Signed-off-by: Li Zefan <lizf@cn.fujitsu.com>

1 files changed, 76 insertions, 20 deletions

diff --git a/fs/btrfs/free-space-cache.c b/fs/btrfs/free-space-cache.c
index d4fb4f077a79..2ce89bfc8815 100644
--- a/fs/btrfs/free-space-cache.c
+++ b/fs/btrfs/free-space-cache.c
@@ -25,6 +25,7 @@
 #include "transaction.h"
 #include "disk-io.h"
 #include "extent_io.h"
+#include "inode-map.h"
 
 #define BITS_PER_BITMAP         (PAGE_CACHE_SIZE * 8)
 #define MAX_CACHE_BYTES_PER_GIG (32 * 1024)

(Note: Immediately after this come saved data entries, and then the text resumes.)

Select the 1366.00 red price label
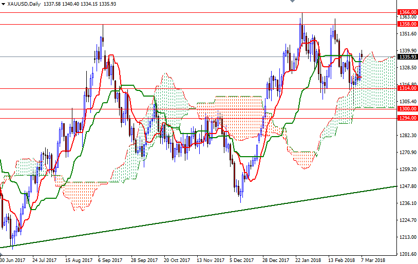tap(407, 12)
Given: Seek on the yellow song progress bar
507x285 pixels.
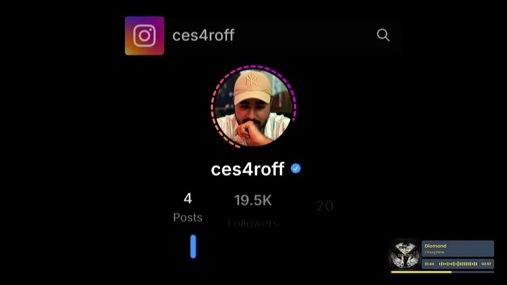Looking at the screenshot, I should [442, 272].
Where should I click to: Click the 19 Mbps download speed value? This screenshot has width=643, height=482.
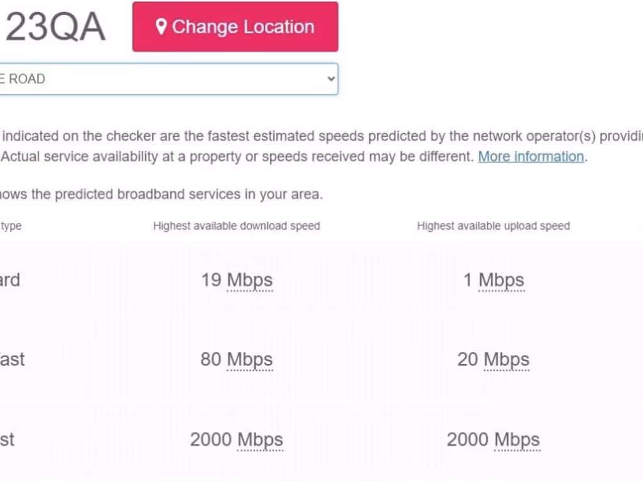tap(237, 280)
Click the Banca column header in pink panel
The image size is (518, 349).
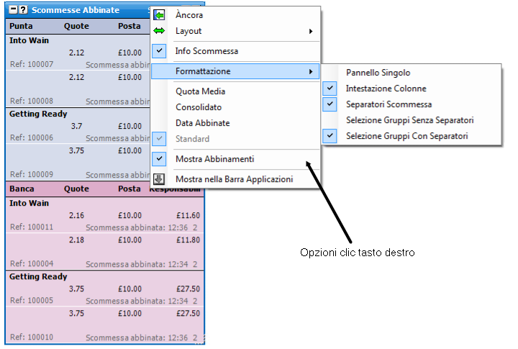pyautogui.click(x=22, y=189)
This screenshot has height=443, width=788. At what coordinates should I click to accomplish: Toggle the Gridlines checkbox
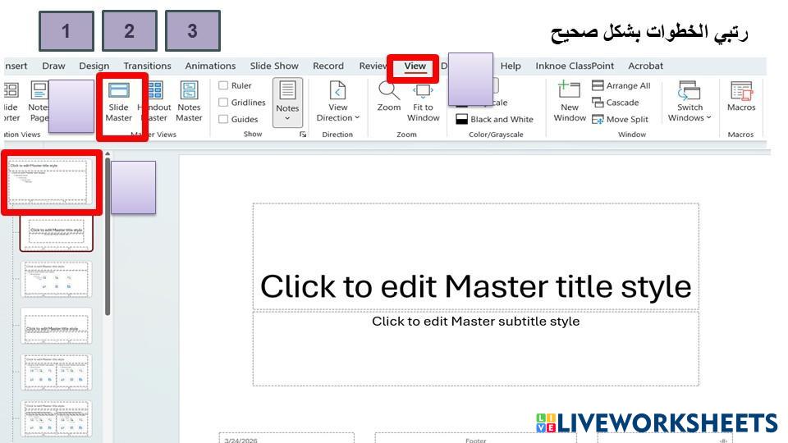click(223, 103)

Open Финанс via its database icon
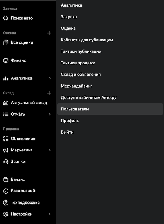pos(6,60)
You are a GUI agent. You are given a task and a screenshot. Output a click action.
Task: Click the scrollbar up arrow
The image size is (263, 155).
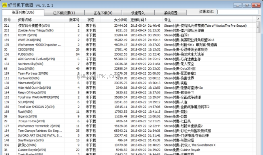(x=258, y=19)
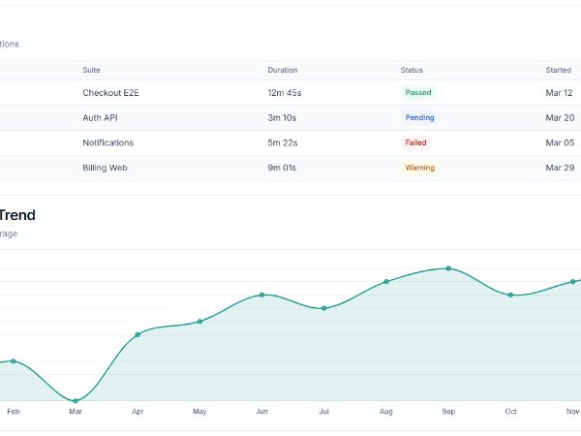Click the Mar 05 started date cell
Viewport: 581px width, 436px height.
point(560,142)
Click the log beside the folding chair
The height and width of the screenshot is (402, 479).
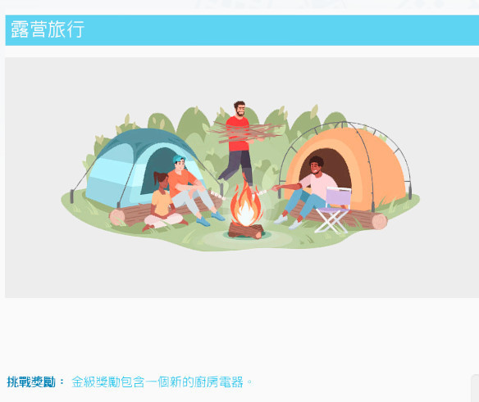[365, 219]
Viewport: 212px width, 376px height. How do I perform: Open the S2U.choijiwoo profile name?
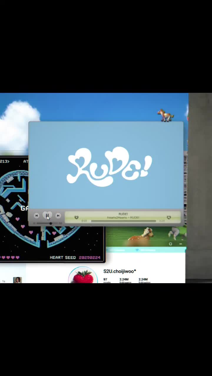[120, 271]
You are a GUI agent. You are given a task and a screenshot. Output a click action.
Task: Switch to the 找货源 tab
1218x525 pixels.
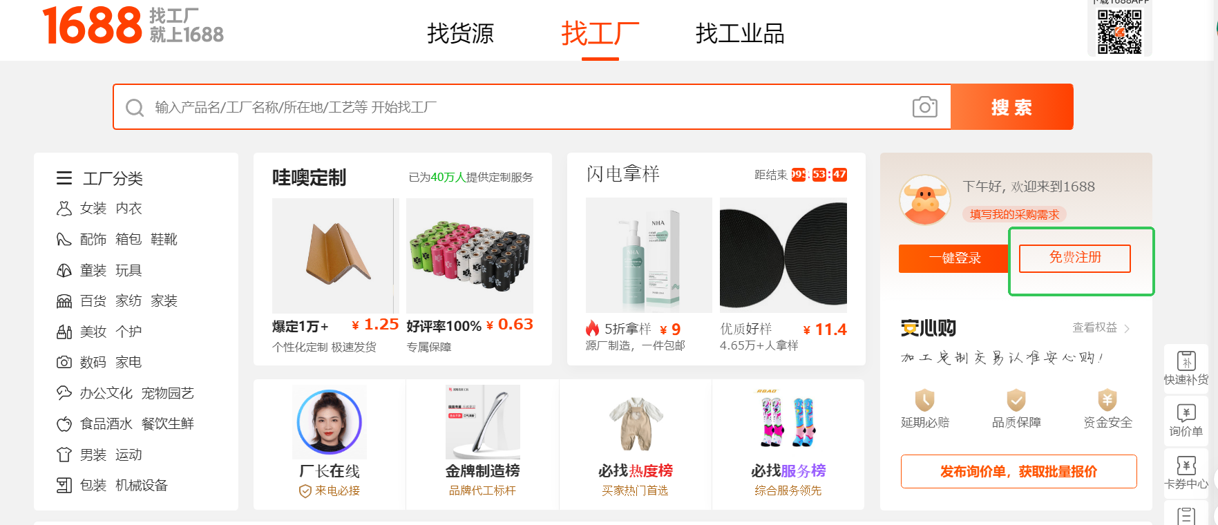point(460,33)
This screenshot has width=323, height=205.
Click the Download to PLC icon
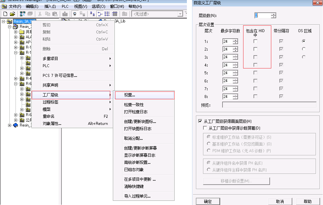coord(65,14)
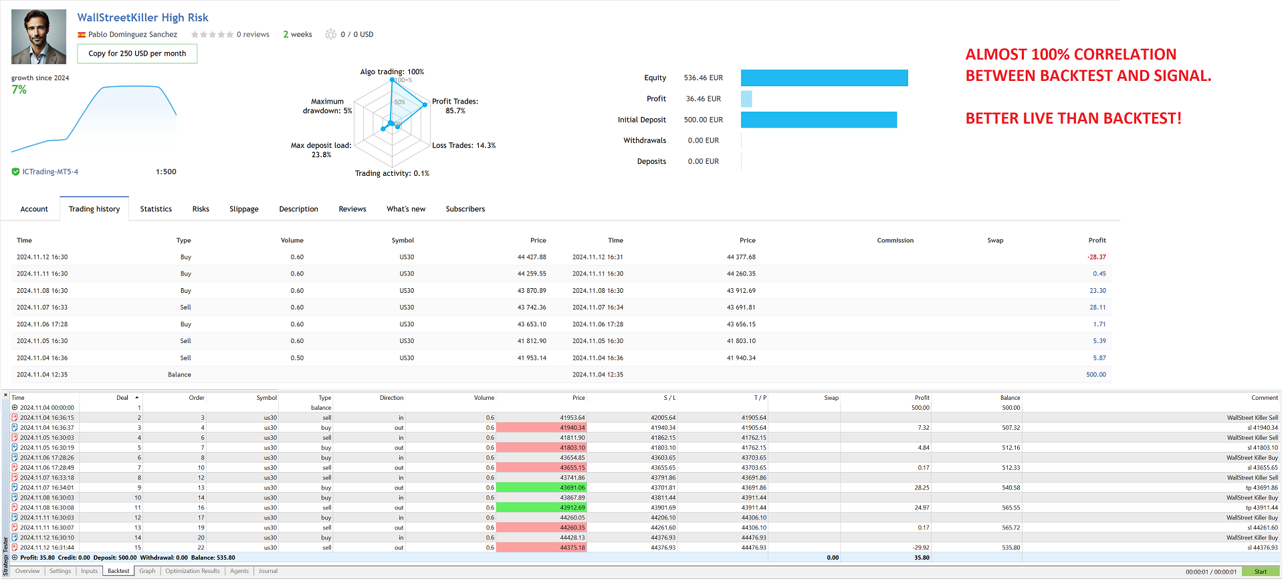Image resolution: width=1284 pixels, height=581 pixels.
Task: Expand the Profit summary row in the tester
Action: (x=15, y=558)
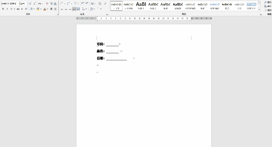272x147 pixels.
Task: Click the superscript icon
Action: tap(26, 9)
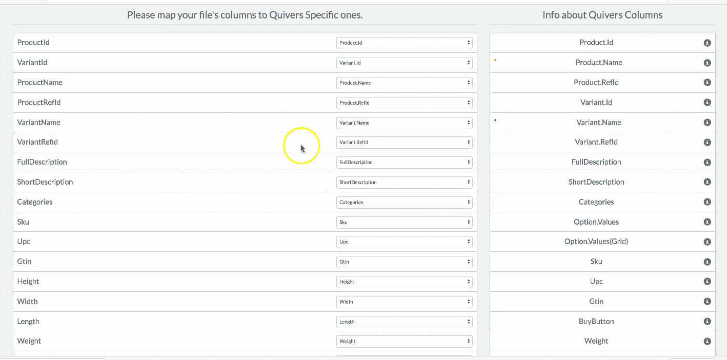
Task: Open info icon next to BuyButton
Action: (707, 322)

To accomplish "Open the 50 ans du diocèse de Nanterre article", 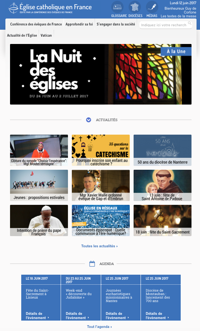I will [x=163, y=150].
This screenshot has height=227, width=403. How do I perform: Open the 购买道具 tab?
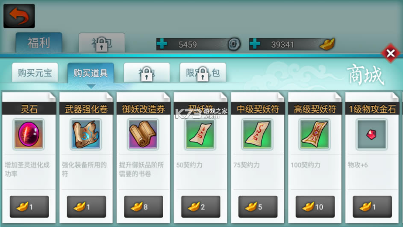(91, 73)
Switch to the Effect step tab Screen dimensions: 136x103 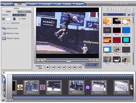point(32,4)
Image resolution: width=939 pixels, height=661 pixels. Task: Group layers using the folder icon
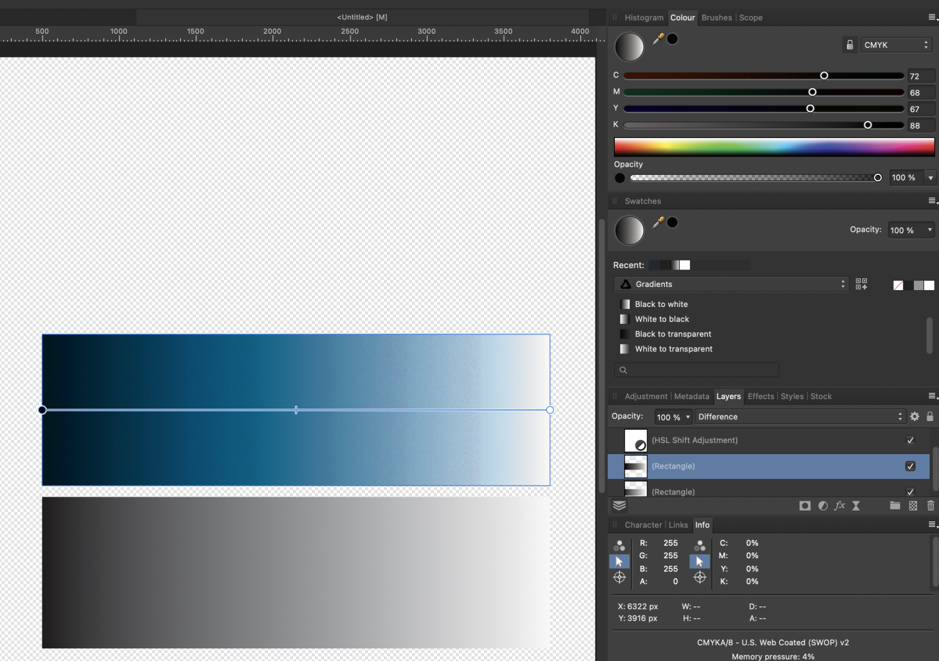point(895,506)
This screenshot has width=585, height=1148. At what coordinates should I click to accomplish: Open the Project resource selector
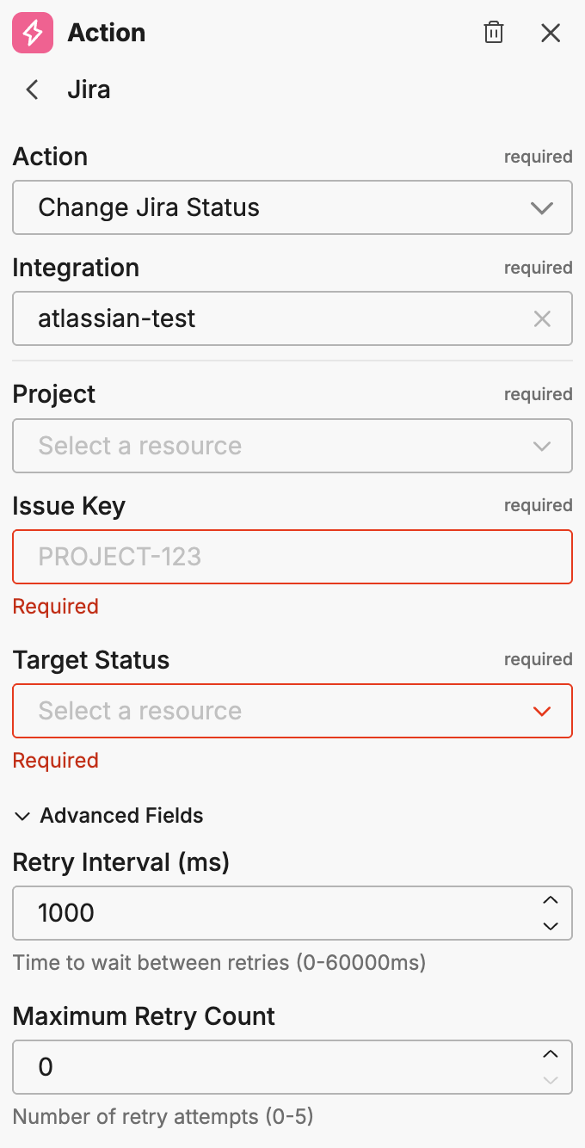293,446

@@ -105,7 +106,7 @@ int create_free_space_inode(struct btrfs_root *root,
         u64 objectid;
         int ret;
 
-        ret = btrfs_find_free_objectid(trans, root, 0, &objectid);
+        ret = btrfs_find_free_objectid(root, &objectid);
         if (ret < 0)
                 return ret;
 
@@ -1496,10 +1497,9 @@ bool try_merge_free_space(struct btrfs_free_space_ctl *ctl,
         return merged;
 }
 
-int btrfs_add_free_space(struct btrfs_block_group_cache *block_group,
-                         u64 offset, u64 bytes)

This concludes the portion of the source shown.